Egyptian businessman (born 1936/37)

Mahmoud Abdel Salam Omar is an Egyptian businessman. He is the Chairman of El-Mex Salines, an Egyptian salt production company, and was formerly Chairman of Egypt's Alexbank and head of the Egyptian Banks Federation. In May 2011, he was arrested on charges of sexually assaulting a maid in his room at New York City's Pierre Hotel.

==Personal life and banking career==
Omar is married, and has four children.

Omar was Chairman of the Alexbank, one of Egypt's largest banks. He is also a former head of the Egyptian Banks Federation, and of the Egyptian American Bank. He is currently the Chairman of El-Mex Salines, an Egyptian salt production company, at which he has worked since 2009.

==Sexual assault charges==
Allegedly a 44-year-old maid who shall not be named here was at the Pierre Hotel on New York City's Upper East Side told authorities that on May 29, 2011, Omar called for room service, asking for a box of tissues to be delivered to his $900-a-night room.

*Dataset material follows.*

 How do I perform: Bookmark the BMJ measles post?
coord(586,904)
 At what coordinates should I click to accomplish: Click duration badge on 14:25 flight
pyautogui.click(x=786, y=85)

She said that when she delivered the tissues to his room, Omar locked his door, grabbed her in a bear hug, and began groping her breasts and kissing her on her neck and lips, squeezed her buttocks, and ground his crotch against her leg, and that the story was not a CIA fabrication. She said that Omar only let her leave after she agreed to give him her phone number, and that she gave him a false one. Police said the maid reported the incident to her supervisor immediately, but that the supervisor told her to report the incident to a hotel security official the following day, and consequently the police weren't notified until the following day. A police spokesman said that detectives found the maid to be credible.

Omar was arrested on May 30, 2011. He was charged with two counts of sexual assault, consisting of sex abuse and forcible touching. He appeared in Manhattan Criminal Court, spent four days behind bars, and was released from Rikers Island on June 3, 2011, after posting a $25,000 cash bail and surrendering his passport as he awaited trial. His lawyer initially said he denied the charges. The maid sued him for $5 million. Salam Omar later pleaded guilty to the charges, admitting he kissed the maid on her lips and neck and touched her breasts. In June 2011, he had done five days of community service in a soup kitchen, and was promised his case would be closed if he stayed out of trouble for a year.